For that reason I insisted that the First Law (safety) had to be in two parts and it came out this way:

1. A robot may not injure a human being, or, through inaction, allow a human being to come to harm.

Having got that out of the way, we had to pass on to the second law (service). Naturally, in giving the robot the built-in necessity to follow orders, you couldn't forfeit the overall concern of safety. The Second Law had to read as follows, then:

2. A robot must obey the orders given it by human beings except where such orders would conflict with the First Law.

And finally, we had to have a third law (prudence). A robot was bound to be an expensive machine and it must not needlessly be damaged or destroyed. Naturally, this must not be used as a way of compromising either safety or service. The Third Law, therefore, had to read as follows:

3. A robot must protect its own existence, as long as such protection does not conflict with the First or Second Laws.

Of course, these laws are expressed in words, which is an imperfection. In the positronic brain, they are competing positronic potentials that are best expressed in terms of advanced mathematics (which is well beyond my ken, I assure you). However, even so, there are clear ambiguities. What constitutes "harm" to a human being? Must a robot obey orders given it by a child, by a madman, by a malevolent human being? Must a robot give up its own expensive and useful existence to prevent a trivial harm to an unimportant human being? What is trivial and what is unimportant?

These ambiguities are not shortcomings as far as a writer is concerned. If the Three Laws were perfect and unambiguous there would be no room for stories. It is in the nooks and crannies of the ambiguities that all one's plots can lodge, and which provide a foundation, if you'll excuse the pun, for Robot City.

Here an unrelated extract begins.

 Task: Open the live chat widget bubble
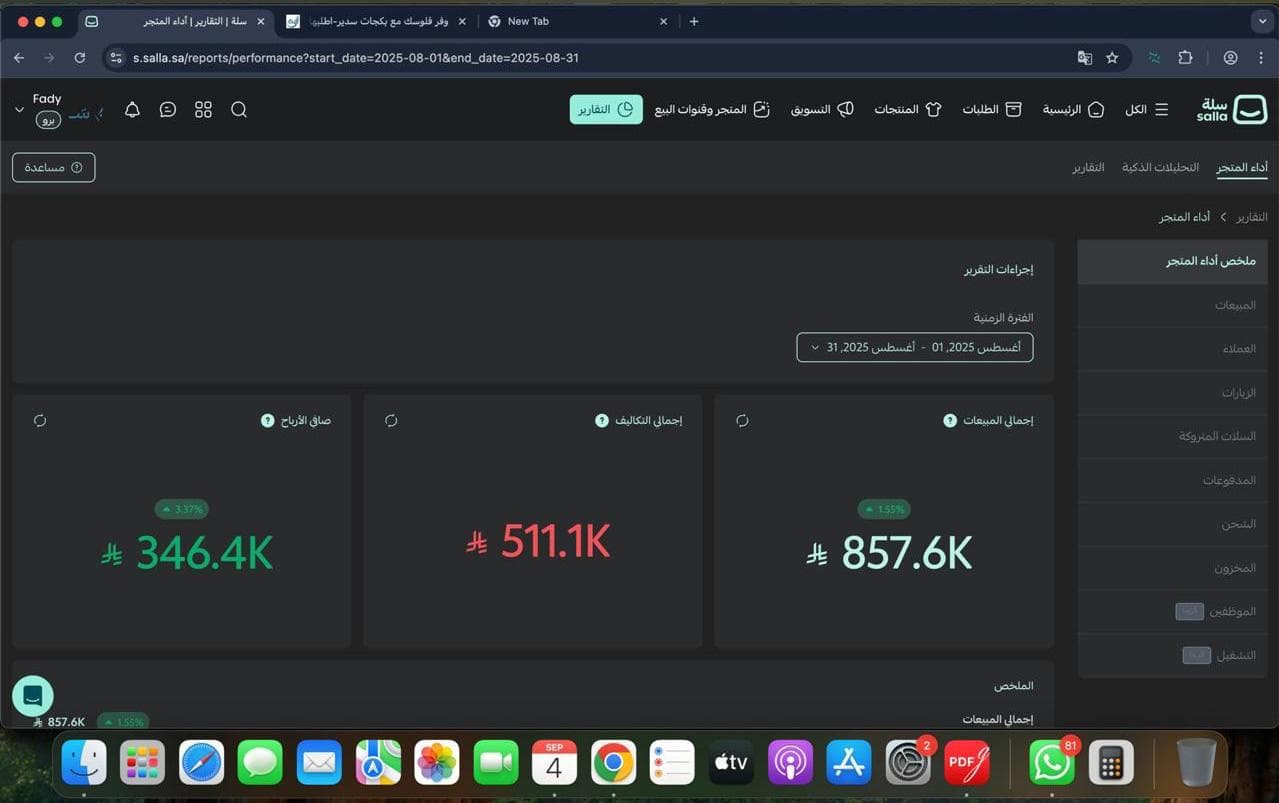tap(31, 695)
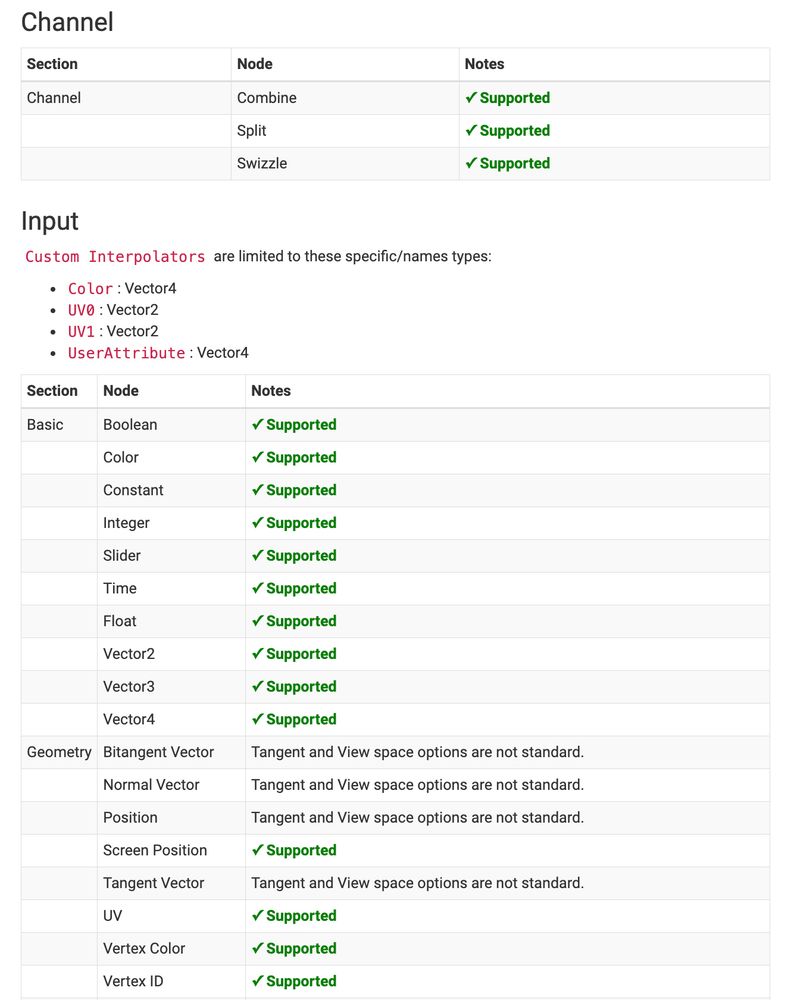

I did not specifically state the Three Laws in words in "Liar!" which appeared in the May 1941 Astounding. I did do so, however, in my next robot story, "Runaround," which appeared in the March 1942 Astounding. In that issue on line seven of page one hundred, I have a character say, "Now, look, let's start with the three fundamental Rules of Robotics," and I then quote them. That incidentally, as far as I or anyone else has been able to tell, represents the first appearance in print of the word "robotics"-which, apparently, I invented.

Since then, I have never had occasion, over a period of over forty years during which I wrote many stories and novels dealing with robots, to be forced to modify the Three Laws. However, as time passed, and as my robots advanced in complexity and versatility, I did feel that they would have to reach for something still higher. Thus, in Robots and Empire, a novel published by Doubleday in 1985, I talked about the possibility that a sufficiently advanced robot might feel it necessary to consider the prevention of harm to humanity generally as taking precedence over the prevention of harm to an individual. This I called the "Zeroth Law of Robotics," but I'm still working on that.

My invention of the Three Laws of Robotics is probably my most important contribution to science fiction. They are widely quoted outside the field, and no history of robotics could possibly be complete without mention of the Three Laws. In 1985, John Wiley and Sons published a huge tome, Handbook of Industrial Robotics, edited by Shimon Y. Nof, and, at the editor's request, I wrote an introduction concerning the Three Laws.

Now it is understood that science fiction writers generally have created a pool of ideas that form a common stock into which all writers can dip. For that reason, I have never objected to other writers who have used robots that obey the Three Laws. I have, rather, been flattered and, honestly, modem science fictional robots can scarcely appear without those Laws.

However, I have firmly resisted the actual quotation of the Three Laws by any other writer. Take the Laws for granted, is my attitude in this matter, but don't recite them. The concepts are everyone's but the words are mine.